I do not consider myself one of the "high-minded" sort that frowns on any diminishment of the esteemed dead poets society. However, I believe all criticism should stick to the art itself and the truth revealed there. As D. H. Lawrence famously put it: "Never trust the artist. Trust the tale." This goes for poetry as well as prose. Thus, I take issue with J. D. McClatchy's high-handed put-down of Rainer Maria Rilke's personal, idiosyncratic life: "alternately depressed and exhilerated . . . in need of both attention and solitude . . . a snob who liked to walk barefoot. . . . He was even a vegetarian." God forbid! I know nothing of McClatchy's personal life, but his tone barely conceals the superb arrogance of a conservative New England academic.
Rilke lived in a time of overwhelming patriarchal control of European culture. The dying monarchical systems, a dying out that led to the catastrophe of the Great War, unpredictably turned his sensitivity in the direction of the eastern Sufi poets and away from human relationships. It was a time of violence and sacrifice fueled by the Christian idea of death and resurrection. He was conflicted in this gradual turning away from the "false silence formed by continual uproar . . . the gilded noise, the bursting memorial," but in the end he embraced the natural world over the human. Just as Vermeer in his time depicted the insulated peaceful life of women at home, while outside his country raged in continual armed conflict, so Rilke withdrew; his poetry is a protest.

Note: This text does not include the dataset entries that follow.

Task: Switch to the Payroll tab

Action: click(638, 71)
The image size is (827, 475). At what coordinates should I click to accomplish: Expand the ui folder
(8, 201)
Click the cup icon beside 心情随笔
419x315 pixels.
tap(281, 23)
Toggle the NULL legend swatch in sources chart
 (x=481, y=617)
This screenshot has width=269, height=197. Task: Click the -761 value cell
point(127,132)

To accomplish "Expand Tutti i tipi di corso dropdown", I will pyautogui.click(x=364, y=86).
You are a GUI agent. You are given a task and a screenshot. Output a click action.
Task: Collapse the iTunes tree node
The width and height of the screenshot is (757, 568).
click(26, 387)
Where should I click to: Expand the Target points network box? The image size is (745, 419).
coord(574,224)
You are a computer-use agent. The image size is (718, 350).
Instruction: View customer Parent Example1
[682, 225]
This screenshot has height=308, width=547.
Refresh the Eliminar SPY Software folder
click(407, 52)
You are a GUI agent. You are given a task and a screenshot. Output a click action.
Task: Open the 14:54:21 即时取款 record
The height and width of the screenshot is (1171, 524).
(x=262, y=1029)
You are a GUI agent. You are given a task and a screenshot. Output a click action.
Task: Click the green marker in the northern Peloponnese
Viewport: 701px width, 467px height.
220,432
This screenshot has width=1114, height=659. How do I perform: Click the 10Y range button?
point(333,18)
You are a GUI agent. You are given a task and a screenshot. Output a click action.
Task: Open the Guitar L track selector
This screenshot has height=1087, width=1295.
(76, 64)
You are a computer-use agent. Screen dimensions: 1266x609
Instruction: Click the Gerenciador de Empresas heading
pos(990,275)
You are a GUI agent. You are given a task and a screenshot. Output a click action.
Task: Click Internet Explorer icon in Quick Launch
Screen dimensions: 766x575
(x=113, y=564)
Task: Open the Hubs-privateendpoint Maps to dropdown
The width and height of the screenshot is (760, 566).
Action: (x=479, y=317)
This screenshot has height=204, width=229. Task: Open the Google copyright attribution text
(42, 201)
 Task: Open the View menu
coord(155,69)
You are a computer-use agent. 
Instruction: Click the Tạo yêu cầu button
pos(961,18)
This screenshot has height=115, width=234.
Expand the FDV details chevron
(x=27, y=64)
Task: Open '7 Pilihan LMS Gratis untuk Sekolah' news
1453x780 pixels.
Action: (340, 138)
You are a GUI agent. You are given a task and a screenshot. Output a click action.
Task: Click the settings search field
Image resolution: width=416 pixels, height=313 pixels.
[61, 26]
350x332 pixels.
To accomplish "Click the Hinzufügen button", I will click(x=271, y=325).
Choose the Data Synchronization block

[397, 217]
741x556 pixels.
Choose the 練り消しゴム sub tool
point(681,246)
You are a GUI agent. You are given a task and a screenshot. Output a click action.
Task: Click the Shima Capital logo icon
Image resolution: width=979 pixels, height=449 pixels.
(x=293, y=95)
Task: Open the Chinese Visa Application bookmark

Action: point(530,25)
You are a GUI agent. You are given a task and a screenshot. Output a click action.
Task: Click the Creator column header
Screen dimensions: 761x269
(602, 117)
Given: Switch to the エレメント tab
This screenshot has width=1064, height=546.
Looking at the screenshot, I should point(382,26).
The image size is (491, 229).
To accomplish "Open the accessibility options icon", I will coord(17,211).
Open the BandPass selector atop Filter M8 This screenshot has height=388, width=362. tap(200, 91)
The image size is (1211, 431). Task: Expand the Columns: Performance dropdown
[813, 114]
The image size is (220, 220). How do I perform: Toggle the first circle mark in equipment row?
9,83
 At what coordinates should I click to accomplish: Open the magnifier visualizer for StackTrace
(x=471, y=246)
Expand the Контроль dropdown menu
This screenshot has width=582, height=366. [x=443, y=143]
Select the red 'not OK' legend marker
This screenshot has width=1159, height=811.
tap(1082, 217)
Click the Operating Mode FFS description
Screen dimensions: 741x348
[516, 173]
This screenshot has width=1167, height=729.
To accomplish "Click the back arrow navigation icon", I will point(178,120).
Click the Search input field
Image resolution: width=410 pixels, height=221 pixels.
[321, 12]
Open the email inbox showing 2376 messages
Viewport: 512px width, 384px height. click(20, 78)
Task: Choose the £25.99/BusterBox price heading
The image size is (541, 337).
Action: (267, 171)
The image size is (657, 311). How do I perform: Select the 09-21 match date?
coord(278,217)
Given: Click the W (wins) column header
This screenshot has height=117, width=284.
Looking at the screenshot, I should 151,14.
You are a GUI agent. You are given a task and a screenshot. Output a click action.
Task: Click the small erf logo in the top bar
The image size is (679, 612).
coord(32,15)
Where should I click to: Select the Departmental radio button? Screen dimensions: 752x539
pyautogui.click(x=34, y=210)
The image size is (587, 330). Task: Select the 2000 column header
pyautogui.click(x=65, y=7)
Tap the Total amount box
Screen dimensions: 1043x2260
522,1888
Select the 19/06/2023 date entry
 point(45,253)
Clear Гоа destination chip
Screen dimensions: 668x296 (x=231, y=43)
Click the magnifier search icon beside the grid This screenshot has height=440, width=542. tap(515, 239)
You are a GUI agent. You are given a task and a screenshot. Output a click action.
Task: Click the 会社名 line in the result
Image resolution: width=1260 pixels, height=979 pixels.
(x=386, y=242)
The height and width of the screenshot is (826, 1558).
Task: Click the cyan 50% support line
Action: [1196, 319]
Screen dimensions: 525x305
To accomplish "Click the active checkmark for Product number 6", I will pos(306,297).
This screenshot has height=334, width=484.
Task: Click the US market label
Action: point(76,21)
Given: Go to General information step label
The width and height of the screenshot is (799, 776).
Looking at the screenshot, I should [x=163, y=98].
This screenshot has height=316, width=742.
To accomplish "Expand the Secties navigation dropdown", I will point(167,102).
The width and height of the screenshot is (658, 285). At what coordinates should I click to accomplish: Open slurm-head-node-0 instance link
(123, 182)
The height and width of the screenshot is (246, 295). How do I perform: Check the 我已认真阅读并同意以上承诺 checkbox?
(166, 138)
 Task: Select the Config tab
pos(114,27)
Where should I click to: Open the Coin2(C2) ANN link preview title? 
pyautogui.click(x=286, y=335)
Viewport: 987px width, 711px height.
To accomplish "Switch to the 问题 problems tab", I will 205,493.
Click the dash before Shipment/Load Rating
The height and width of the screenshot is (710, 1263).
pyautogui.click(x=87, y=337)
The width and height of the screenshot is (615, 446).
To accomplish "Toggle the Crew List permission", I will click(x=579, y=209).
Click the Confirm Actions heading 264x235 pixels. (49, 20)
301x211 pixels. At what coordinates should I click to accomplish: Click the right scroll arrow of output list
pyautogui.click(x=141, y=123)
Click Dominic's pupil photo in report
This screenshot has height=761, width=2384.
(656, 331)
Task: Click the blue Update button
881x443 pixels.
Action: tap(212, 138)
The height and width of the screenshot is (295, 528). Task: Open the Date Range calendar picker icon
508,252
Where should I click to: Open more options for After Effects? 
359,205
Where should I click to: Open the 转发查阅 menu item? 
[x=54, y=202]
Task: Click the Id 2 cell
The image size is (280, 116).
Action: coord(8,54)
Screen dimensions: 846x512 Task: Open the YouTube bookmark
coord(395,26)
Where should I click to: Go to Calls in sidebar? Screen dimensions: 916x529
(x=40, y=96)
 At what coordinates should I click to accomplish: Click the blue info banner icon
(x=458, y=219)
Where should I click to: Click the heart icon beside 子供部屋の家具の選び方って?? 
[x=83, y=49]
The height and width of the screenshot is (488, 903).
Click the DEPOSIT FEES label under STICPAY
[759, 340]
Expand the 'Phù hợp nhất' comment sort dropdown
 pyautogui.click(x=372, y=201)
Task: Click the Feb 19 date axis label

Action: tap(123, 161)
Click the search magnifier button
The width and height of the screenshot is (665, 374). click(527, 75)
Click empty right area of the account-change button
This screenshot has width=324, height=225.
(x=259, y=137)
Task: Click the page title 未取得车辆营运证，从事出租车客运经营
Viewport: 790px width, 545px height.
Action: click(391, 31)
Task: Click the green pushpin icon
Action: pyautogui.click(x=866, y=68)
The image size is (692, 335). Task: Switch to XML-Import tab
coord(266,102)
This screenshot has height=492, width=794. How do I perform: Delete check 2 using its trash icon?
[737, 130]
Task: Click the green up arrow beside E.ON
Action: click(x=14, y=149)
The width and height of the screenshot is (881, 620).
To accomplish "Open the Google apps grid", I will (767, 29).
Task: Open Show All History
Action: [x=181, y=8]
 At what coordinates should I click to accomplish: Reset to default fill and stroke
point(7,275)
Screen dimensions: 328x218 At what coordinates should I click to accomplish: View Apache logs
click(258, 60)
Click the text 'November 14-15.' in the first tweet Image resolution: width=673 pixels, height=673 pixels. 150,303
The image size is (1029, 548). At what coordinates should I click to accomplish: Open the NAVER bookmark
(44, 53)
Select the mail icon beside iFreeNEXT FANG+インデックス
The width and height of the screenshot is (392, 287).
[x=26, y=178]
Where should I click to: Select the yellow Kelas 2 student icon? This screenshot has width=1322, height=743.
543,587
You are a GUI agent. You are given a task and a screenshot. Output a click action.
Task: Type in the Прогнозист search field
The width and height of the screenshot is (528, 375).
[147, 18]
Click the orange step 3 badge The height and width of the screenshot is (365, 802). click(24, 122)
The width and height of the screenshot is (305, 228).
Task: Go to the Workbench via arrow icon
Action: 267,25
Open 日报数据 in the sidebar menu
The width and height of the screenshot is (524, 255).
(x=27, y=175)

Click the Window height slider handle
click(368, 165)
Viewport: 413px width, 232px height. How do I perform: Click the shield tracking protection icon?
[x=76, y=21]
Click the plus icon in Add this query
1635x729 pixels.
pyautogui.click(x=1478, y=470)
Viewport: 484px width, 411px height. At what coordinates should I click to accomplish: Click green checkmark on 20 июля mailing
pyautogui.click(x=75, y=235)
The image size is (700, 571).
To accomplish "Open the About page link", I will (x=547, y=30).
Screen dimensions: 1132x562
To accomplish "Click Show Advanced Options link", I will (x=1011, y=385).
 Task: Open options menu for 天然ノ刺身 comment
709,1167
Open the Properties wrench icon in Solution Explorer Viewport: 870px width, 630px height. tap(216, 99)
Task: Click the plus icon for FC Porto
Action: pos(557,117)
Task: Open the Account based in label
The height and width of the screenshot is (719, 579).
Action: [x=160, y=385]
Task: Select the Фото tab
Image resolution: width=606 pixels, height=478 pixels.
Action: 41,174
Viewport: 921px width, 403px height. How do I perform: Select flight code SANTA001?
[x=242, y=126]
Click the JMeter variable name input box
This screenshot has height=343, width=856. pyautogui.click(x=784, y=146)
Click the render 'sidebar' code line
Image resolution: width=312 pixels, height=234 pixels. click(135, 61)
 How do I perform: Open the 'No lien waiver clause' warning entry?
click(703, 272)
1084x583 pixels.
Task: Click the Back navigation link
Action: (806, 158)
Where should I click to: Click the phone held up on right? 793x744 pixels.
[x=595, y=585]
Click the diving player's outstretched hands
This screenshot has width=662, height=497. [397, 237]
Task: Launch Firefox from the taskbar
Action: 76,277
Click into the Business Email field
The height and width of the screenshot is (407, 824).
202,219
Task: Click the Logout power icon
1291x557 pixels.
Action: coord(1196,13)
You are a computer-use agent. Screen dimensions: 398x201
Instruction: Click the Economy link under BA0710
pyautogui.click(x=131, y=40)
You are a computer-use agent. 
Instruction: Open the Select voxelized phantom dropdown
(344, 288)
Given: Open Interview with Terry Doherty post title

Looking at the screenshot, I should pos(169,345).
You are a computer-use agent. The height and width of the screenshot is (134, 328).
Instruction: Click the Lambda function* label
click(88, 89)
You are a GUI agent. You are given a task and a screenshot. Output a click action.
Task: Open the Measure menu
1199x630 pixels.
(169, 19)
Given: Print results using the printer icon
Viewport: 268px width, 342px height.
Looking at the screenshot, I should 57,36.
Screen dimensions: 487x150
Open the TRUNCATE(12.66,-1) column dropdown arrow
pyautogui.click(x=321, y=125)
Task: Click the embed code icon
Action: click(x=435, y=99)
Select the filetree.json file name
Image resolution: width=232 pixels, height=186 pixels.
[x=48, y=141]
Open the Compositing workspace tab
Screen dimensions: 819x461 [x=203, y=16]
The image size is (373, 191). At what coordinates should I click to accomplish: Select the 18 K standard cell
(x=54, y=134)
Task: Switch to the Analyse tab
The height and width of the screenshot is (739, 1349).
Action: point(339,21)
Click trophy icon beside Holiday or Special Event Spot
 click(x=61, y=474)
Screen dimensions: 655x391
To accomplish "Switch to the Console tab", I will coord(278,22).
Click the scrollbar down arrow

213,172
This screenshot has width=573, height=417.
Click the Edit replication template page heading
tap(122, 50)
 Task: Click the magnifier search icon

To me Rilke's poetry is clear. One only needs to enter into his mind to know his oft-repeated metaphors. The "Nowhere, Without Not" is a meditative, wordless state. How does one describe this in words? "The World," for him, is the visible, tangible distractions, "curling with carnival." What makes his poetry timeless is that it applies equally to his time and to our computerized, cell-phone-crazed busyness that distracts us from thinking deeply today.